Panelist’s decision doesn’t add up.
A recent National Arbitration Forum decision for MovieInsider.com has me scratching my head. Is it another case of a cut-and-paste panelist? You decide.
The complainant owns TheMovieInsider.com and successfully won MovieInsider.com. The complainant argued (in panelist’s words):
Complainant claims that it has used the THEMOVIEINSIDER.COM mark since July 2, 1999. Complainant registered the themovieinsider.com domain name on September 10, 2000.
Come again? The complainant was using the mark TheMovieInsider.com for over a year before it registered the domain name?
Where it gets more confusing is the question of what the registrant of MovieInsider.com was doing with the domain name.
First, the panelist writes:
Complainant asserts that Respondent’s disputed domain name resolves to an inactive website. The Panel finds that Respondent’s failure to make an active use of the disputed domain name is not a bona fide offering of goods or services…
OK, but the very next paragraph reads:
The disputed domain name resolves to a website that features pay-per-click hyperlinks and advertisements.
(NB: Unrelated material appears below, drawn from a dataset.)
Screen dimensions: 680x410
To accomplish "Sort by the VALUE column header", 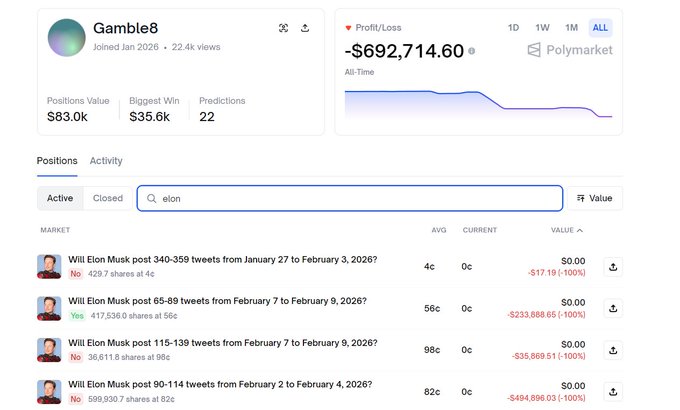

The Panel finds Respondent’s use of the disputed domain name for the purpose of receiving click-through fees is not a bona fide offering goods or services…
Then again under the “registration and use in bad faith” header, the first paragraph reads:
Complainant alleges that Respondent is not making an active use of the disputed domain name…
And the second paragraph reads:
Since Respondent receives click-through fees from the links displayed on its resolving website, Respondent has intentionally attempted to attract, for commercial gain, Internet users by creating a likelihood of confusion as to the sponsorship or affiliation with Complainant…
I’m confused.
Oh, and MovieInsider.com was registered a couple months before TheMovieInsider.com.